16. Sell Before You Build

Customers don't buy working solutions. They buy a promise of better. Sell better, before investing time, money, and effort building a better product.

Think Demo-Sell-Build versus Build-Demo-Sell.

When you do this, you end up with a product you know customers will buy versus hope they do.

17. Love the Problem, Not Your Solution

Problems, not solutions, create space for innovation. Customers don’t care about your solution but their goals. Identify the problems or obstacles that get in the way of their goals, and you identify the right solution to build.

Having more passion for your solution than your customer’s problem, is a problem.

18. Focus on Time Versus Timing

You can’t control the timing of your idea but you can control how long you spend on your idea. Unlike money or people which can fluctuate up or down, time only moves in one direction.

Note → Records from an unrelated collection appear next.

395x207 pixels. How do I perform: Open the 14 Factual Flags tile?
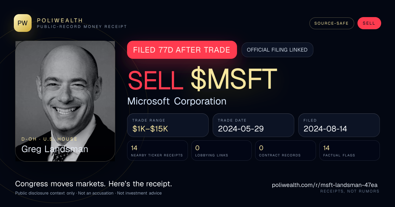(x=350, y=150)
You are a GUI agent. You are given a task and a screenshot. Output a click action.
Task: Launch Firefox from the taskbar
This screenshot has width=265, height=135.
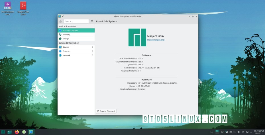point(17,132)
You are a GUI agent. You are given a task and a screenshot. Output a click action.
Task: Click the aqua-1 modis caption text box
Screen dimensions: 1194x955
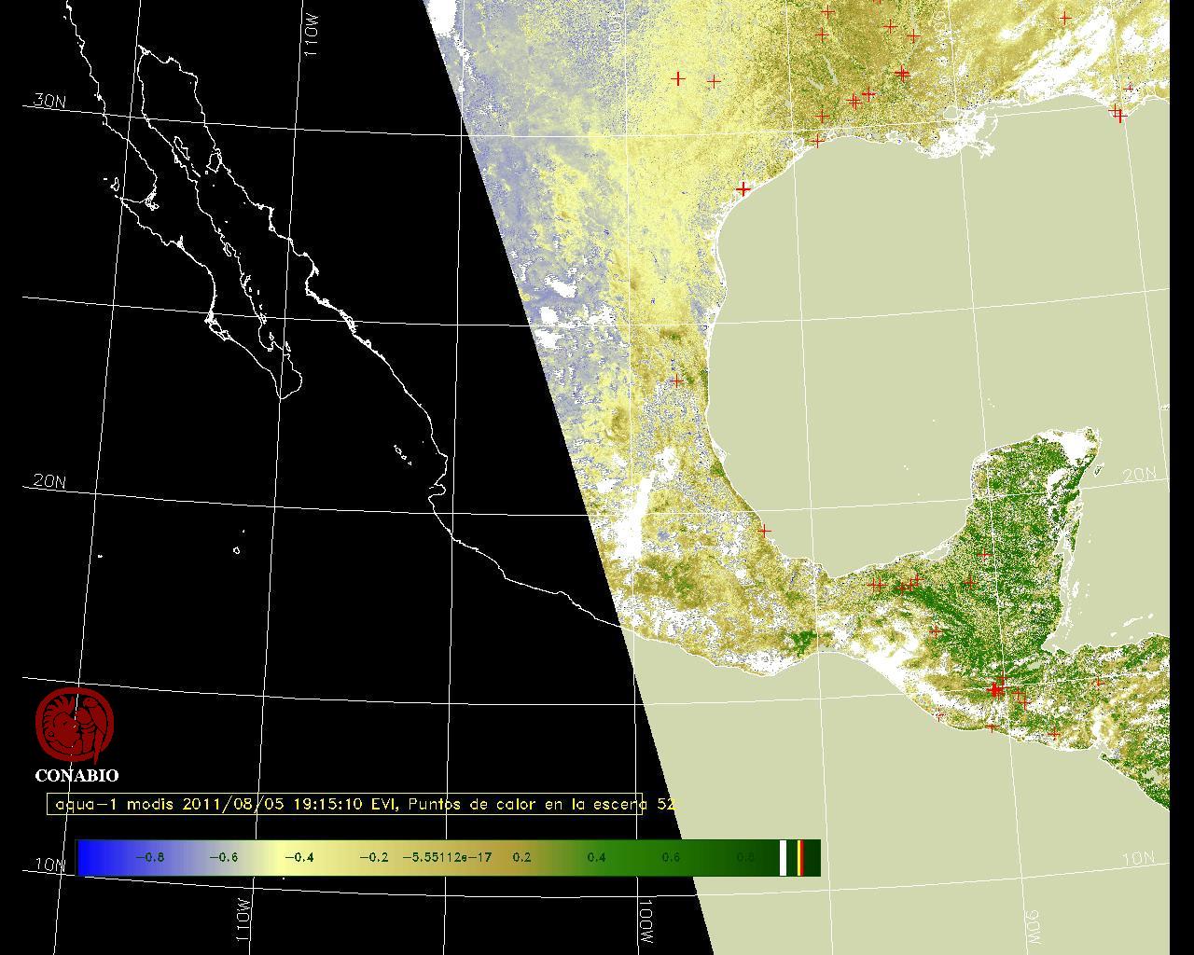click(345, 804)
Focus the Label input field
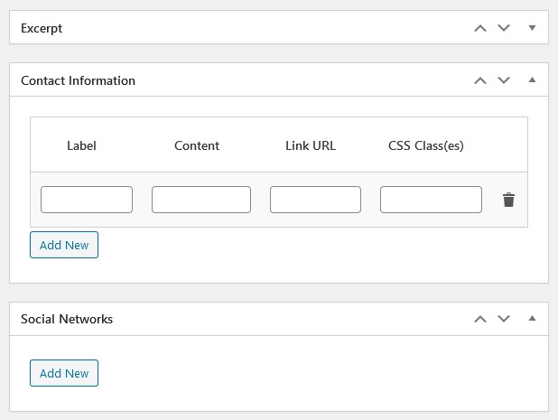Image resolution: width=558 pixels, height=420 pixels. 87,200
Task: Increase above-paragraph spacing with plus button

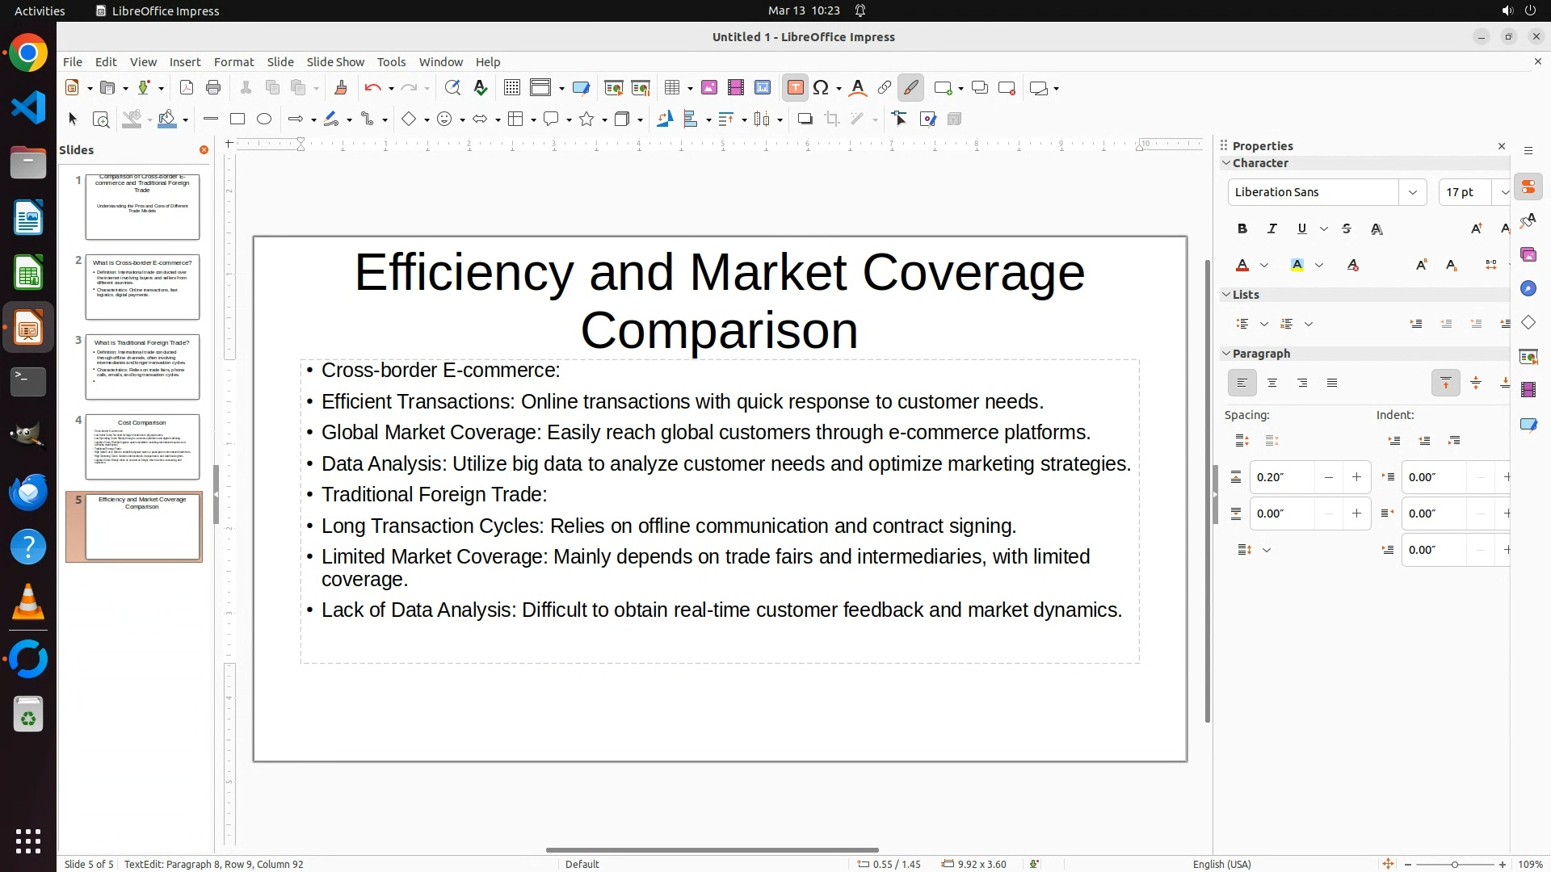Action: point(1356,477)
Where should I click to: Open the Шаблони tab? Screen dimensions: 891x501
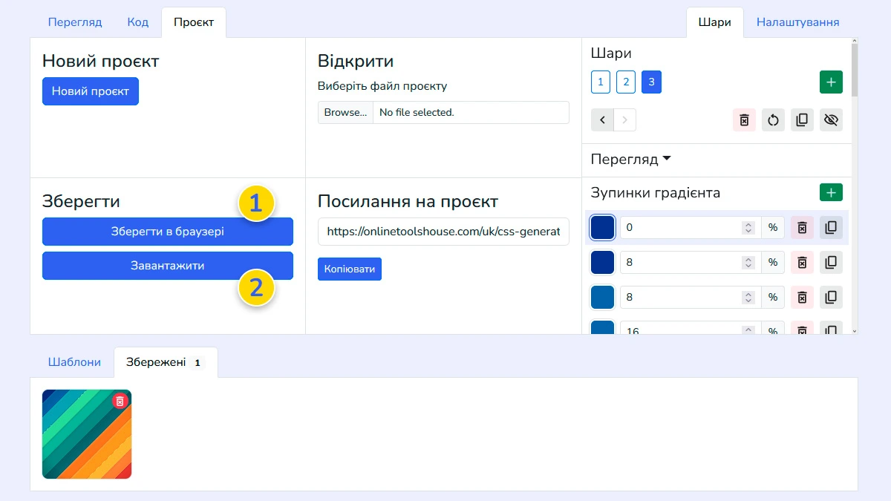[75, 361]
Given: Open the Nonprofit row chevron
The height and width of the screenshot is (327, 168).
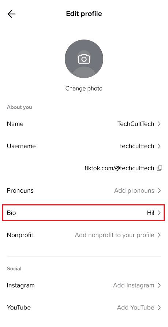Looking at the screenshot, I should tap(159, 235).
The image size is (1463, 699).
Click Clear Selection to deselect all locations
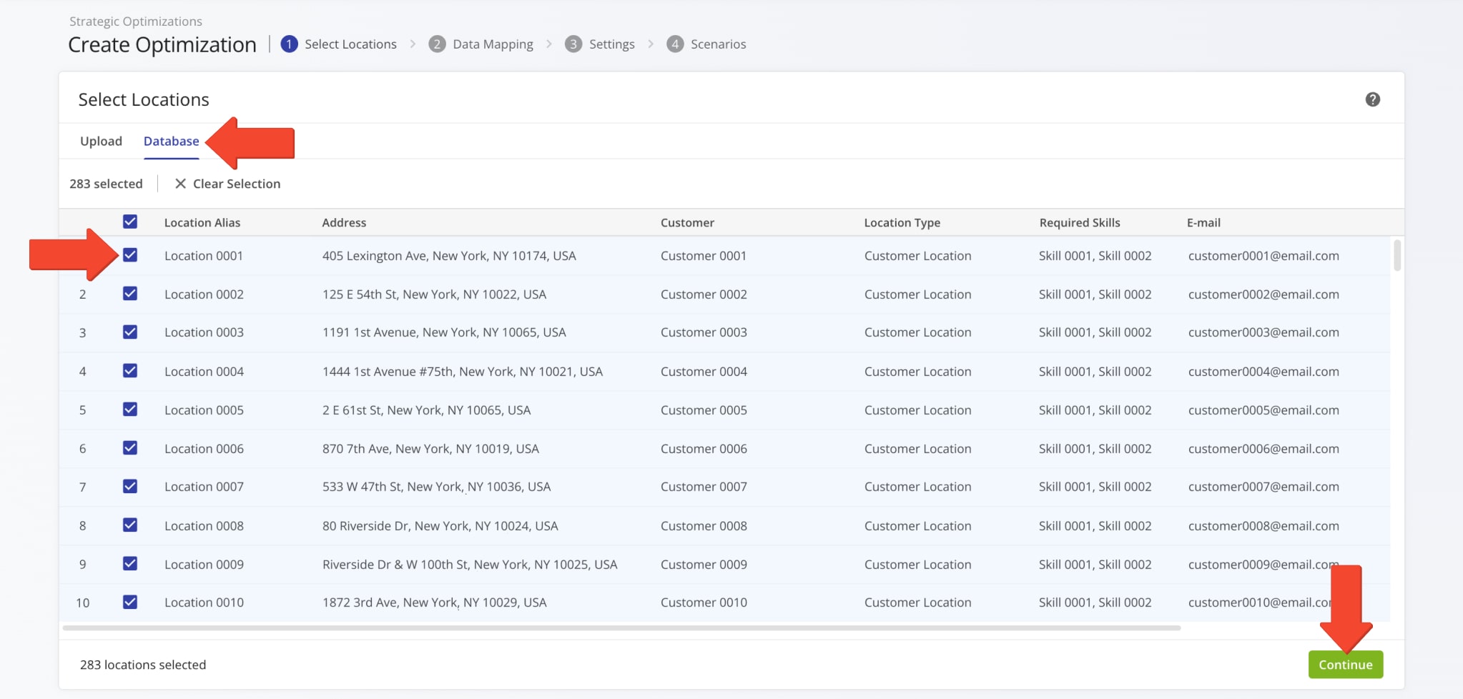click(x=236, y=184)
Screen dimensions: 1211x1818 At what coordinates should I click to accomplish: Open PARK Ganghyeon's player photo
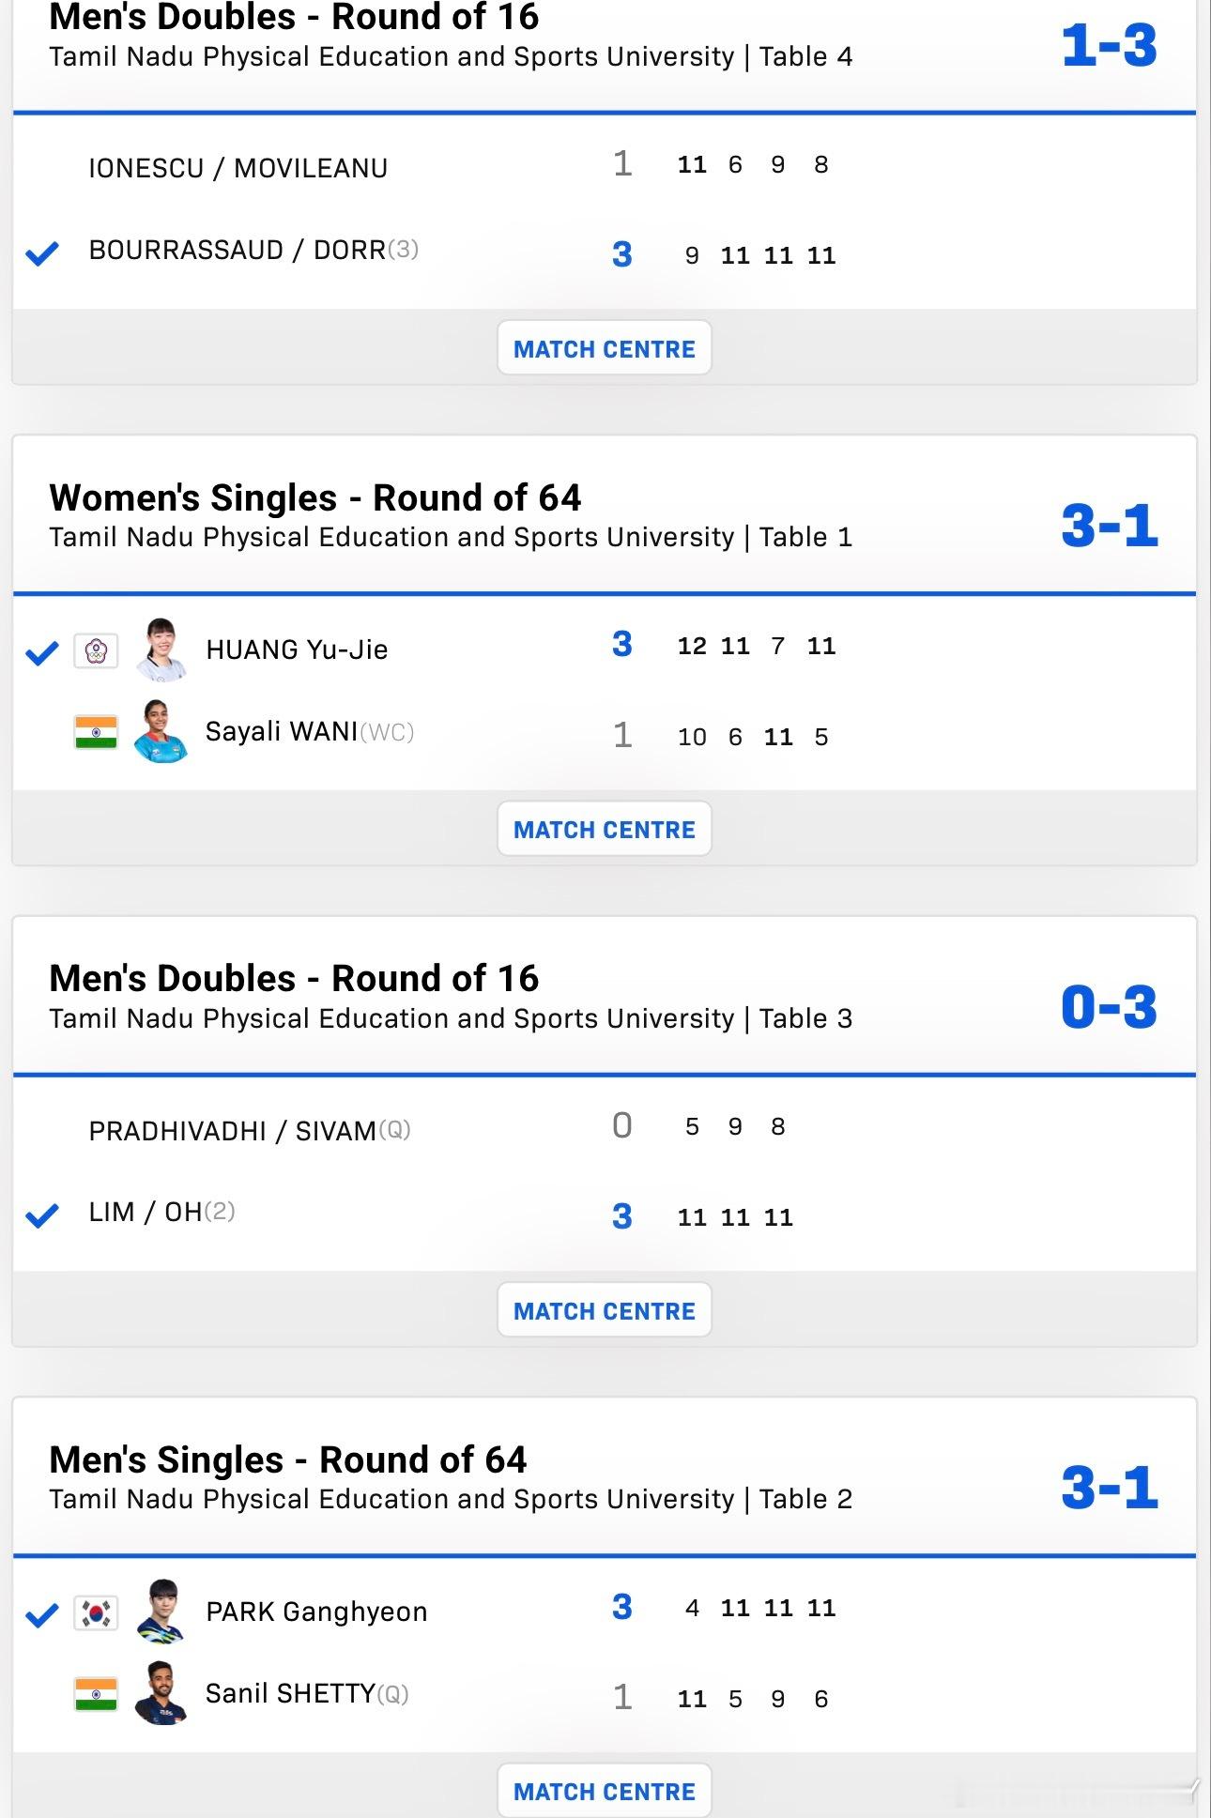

Time is your scarcest resource. Spend it wisely.

Time-box everything. The power of a deadline is that it comes due — provided, of course, that the world doesn’t come to an end first. Set an appointment with your team to share your results and discuss how you move forward from wherever you end up by the deadline. Set another deadline and go. This is the best way to hold yourself accountable.

19. Value Your Time Correctly

Sweat equity is the most expensive kind of asset. When you risk adjust sweat equity, your effective hourly rate is closer to $1,000/hr.

This means: 

  1. You are investor #1 in your business.
  2. You can’t just look for a 1x or 2x salary return. You have to think 10x.
  3. Everyone gets the same 24 hours.

20. Not Acceleration, But Deceleration

Optimizing for time does not mean going fast on everything, but rather slowing down to focus on the right thing. Pareto’s 80/20 rule applies here. Your biggest results will come from just a few key actions.

Your job is to prioritize what’s riskiest first and ignore the rest — until it becomes what’s riskiest.

21. Not Faux Validation, But Traction

The number of features, size of your team, or how much money you have in the bank are not the right measures of progress.

There is only one metric that matters — TRACTION.

Traction is the rate at which you capture monetizable value from customers.

Don’t ask people what they think of your idea.
Only customers matter.

Don’t ask customers what they think of your idea.
Measure what they do.

22. Remove Failure from Your Vocabulary

The fail-fast meme is all about embracing failure as par for the course. However, the taboo of failure is so crippling that most people work really hard to avoid, sugar-coat, or run away from failure. This is counter-productive. You need to instead completely remove “failure” from your vocabulary.

  1. Break your big ideas or strategies into small, fast, additive experiments.
  2. Use staged rollouts to implement your ideas from small to large scale.
  3. Double-down on good ideas, and silently discard your bad ideas.

When you do these three things, you aren’t failing, but course-correcting towards a larger goal.

Remember: Be brutal with your ideas but have faith in yourself.

23. It’s Time to Act on Your Big Idea

There are no shortages of problems in the world. As a founder, you are wired differently. You are wired to seek out solutions. All you have to do is channel your attention on the right problem. And you’ll leave the world better off than when you entered it. Isn’t that all that really matters?

Don’t waste this moment. It’s time to dust off the ideas deep in the recess of your mind and take action.

It’s time to reboot, level up, and just start.